Jakarta, Gesuri.id - Fraksi PDI Perjuangan DPRD Kota Mataram menyoroti serius bencana banjir besar yang melanda Kota Mataram pada 6 Juli 2025 lalu.
Dalam rapat paripurna DPRD Kota Mataram baru-baru ini, juru bicara Fraksi PDI Perjuangan, Ni Luh Arini, menyampaikan bahwa banjir setinggi lebih dari dua meter tersebut merupakan yang terparah dalam kurun waktu 40 tahun terakhir di Provinsi NTB.
Selain menelan korban jiwa, banjir tersebut berdampak besar terhadap kehidupan warga. Sedikitnya 7.676 keluarga atau sekitar 30.681 jiwa terdampak, dengan sekitar 20.000 orang di antaranya berada di wilayah Kota Mataram. Sebanyak 520 orang terpaksa mengungsi, dan 15 orang dilaporkan mengalami luka-luka. Enam kecamatan yang paling terdampak adalah Kecamatan Mataram, Sandubaya, Cakranegara, Sekarbela, Selaparang, dan Ampenan.
Baca: Ganjar Tegaskan Negara Tak Boleh Kalah
Bencana tersebut juga menyebabkan kerusakan parah pada infrastruktur dan fasilitas umum. Puluhan kendaraan terseret arus banjir, ratusan bangunan rusak berat, dan berbagai fasilitas publik tergenang air. Kerugian materi diperkirakan mencapai belasan miliar rupiah.
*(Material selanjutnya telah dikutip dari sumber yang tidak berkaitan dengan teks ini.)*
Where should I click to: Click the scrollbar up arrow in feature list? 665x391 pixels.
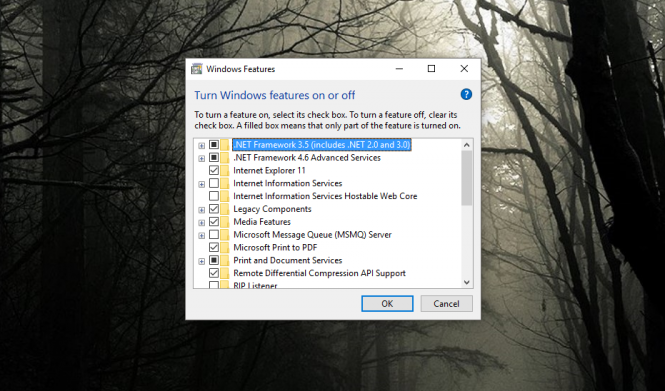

Ia menyampaikan apresiasi Fraksi PDI Perjuangan kepada Wali Kota Mataram atas respons cepat dan keterlibatan langsung dalam penanganan banjir hingga pasca-bencana.
Meski demikian, Fraksi PDI Perjuangan menilai perlu adanya perbaikan signifikan dalam strategi mitigasi bencana ke depan. Mitigasi yang selama ini lebih terfokus pada potensi rob dan tsunami, menurut Arini, harus diperluas mencakup skenario penanganan banjir. Fraksinya mendorong Pemkot Mataram untuk menyusun Standar Operasional Prosedur (SOP) penanggulangan banjir secara menyeluruh.
Fraksi PDI Perjuangan juga mengusulkan agar kurikulum mitigasi bencana mulai diajarkan di tingkat pendidikan dasar dan menengah sebagai bentuk edukasi dini kepada generasi muda.
Baca: Ganjar Nilai Wacana Kepala Daerah Dipilih DPRD Harus Dikaji
Terkait penyebab teknis banjir, Fraksi PDI Perjuangan menekankan pentingnya normalisasi saluran air, selokan, dan sungai yang kini mengalami pendangkalan. Pengerukan dan pembersihan harus dilakukan secara berkala dan intensif, dengan koordinasi antara Pemkot Mataram, Pemerintah Provinsi NTB, dan Balai Wilayah Sungai (BWS).
Tidak kalah penting, Arini juga menyoroti maraknya bangunan liar yang berdiri di sempadan sungai dan di atas saluran air. Ia meminta agar pemerintah menertibkan bangunan-bangunan tersebut agar tidak menghambat aliran air saat curah hujan tinggi.
“Air dengan debit besar dari hulu seharusnya bisa mengalir lancar, tidak terhambat oleh bangunan liar yang justru memperparah dampak banjir,” tegasnya.